[Records from a data collection]
»»
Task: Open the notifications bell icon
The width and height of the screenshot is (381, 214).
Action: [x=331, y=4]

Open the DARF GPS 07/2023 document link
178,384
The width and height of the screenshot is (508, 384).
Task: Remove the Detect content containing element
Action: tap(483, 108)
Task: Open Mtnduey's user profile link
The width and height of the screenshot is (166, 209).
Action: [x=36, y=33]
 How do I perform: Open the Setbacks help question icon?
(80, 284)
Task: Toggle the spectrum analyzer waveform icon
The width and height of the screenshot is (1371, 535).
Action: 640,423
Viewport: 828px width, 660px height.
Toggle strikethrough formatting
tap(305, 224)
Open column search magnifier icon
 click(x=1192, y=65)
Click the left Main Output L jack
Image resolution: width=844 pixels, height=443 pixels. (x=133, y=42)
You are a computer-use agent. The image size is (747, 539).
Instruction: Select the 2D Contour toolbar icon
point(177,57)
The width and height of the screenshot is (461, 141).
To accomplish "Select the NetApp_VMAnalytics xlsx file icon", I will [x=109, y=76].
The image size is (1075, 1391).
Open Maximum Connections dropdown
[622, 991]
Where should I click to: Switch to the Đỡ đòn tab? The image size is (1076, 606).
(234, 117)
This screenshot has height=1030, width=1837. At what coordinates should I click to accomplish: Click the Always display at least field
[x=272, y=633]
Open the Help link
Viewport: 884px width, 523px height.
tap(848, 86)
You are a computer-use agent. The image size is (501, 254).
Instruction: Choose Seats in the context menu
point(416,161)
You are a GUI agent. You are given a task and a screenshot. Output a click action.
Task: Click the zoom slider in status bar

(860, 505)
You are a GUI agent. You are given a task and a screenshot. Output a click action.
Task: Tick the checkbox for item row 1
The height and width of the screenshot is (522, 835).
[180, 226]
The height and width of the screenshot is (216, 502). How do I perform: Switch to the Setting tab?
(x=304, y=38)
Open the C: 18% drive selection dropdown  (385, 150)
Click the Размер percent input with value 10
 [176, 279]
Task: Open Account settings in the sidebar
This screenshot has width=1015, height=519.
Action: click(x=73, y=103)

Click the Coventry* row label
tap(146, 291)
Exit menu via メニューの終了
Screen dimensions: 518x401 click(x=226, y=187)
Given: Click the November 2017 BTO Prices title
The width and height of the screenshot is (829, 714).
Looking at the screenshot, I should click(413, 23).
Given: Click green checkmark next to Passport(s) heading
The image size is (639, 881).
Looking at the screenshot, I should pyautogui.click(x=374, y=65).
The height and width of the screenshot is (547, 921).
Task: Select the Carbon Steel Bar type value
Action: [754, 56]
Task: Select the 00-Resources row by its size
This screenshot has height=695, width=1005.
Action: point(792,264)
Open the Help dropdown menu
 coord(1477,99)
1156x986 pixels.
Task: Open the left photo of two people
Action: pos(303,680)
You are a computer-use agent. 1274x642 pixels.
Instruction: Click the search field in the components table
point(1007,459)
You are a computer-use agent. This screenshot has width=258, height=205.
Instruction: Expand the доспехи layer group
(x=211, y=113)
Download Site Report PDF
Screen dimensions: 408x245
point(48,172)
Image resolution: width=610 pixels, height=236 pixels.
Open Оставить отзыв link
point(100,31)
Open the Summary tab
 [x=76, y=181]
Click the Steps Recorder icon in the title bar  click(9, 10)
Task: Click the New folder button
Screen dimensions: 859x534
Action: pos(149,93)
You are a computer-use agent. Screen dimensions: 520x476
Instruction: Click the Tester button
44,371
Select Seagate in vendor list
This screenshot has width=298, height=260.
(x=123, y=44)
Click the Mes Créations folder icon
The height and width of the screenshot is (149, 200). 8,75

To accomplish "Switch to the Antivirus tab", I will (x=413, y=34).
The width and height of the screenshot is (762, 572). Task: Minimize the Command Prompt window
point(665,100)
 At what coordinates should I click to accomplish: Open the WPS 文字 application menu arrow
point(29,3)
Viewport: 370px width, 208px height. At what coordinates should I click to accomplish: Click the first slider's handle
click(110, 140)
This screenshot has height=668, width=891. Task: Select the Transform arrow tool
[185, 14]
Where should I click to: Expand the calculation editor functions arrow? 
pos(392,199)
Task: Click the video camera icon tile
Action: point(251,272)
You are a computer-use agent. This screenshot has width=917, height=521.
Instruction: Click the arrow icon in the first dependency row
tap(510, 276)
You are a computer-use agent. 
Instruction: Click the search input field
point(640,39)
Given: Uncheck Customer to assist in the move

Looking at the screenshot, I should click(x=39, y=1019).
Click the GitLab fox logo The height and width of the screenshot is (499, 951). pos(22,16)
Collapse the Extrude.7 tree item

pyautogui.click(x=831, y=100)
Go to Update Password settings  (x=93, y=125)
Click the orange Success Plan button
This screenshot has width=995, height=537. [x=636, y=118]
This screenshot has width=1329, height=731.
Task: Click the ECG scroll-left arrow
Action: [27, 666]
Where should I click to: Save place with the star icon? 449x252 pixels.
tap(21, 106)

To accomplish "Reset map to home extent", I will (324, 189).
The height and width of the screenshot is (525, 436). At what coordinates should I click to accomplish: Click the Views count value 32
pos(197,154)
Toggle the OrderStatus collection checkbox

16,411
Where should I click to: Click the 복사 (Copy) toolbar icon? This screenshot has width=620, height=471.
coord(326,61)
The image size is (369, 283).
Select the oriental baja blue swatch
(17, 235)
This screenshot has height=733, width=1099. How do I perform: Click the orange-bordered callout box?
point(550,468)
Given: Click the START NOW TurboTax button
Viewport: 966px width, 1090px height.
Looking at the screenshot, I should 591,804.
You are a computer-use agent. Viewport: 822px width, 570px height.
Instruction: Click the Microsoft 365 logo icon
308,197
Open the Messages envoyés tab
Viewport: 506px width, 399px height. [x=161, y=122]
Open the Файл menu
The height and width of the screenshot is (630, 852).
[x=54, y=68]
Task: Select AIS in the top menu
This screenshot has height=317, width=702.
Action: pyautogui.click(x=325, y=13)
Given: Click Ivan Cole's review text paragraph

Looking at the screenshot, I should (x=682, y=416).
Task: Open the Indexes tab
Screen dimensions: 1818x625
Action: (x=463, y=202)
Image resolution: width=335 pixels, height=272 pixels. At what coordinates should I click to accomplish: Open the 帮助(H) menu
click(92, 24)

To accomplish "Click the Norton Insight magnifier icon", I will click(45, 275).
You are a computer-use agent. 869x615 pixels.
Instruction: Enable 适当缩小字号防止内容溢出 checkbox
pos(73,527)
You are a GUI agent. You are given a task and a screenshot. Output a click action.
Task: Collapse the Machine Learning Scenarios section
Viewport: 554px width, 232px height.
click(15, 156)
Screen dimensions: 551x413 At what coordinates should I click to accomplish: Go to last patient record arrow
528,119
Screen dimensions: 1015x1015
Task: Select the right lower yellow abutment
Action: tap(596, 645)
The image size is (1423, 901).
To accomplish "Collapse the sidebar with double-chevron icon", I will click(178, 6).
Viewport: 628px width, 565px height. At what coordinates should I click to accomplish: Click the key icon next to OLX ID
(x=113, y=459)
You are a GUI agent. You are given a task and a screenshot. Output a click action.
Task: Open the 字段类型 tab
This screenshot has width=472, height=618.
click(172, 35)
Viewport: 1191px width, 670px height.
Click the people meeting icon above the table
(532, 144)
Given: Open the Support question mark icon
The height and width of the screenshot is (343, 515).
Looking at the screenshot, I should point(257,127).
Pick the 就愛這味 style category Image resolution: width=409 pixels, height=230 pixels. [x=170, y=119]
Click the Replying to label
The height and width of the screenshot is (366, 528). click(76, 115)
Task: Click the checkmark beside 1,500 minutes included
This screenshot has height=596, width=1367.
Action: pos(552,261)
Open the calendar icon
««
What you need to do:
Each line of the records, from the opening one through the line holding "Task: Open Mtnduey's user profile link", should be restated word for word, with nothing else in the answer.

Exercise result:
Task: Open the notifications bell icon
The width and height of the screenshot is (381, 214).
Action: [x=331, y=4]

Open the DARF GPS 07/2023 document link
178,384
The width and height of the screenshot is (508, 384).
Task: Remove the Detect content containing element
Action: tap(483, 108)
Task: Open Mtnduey's user profile link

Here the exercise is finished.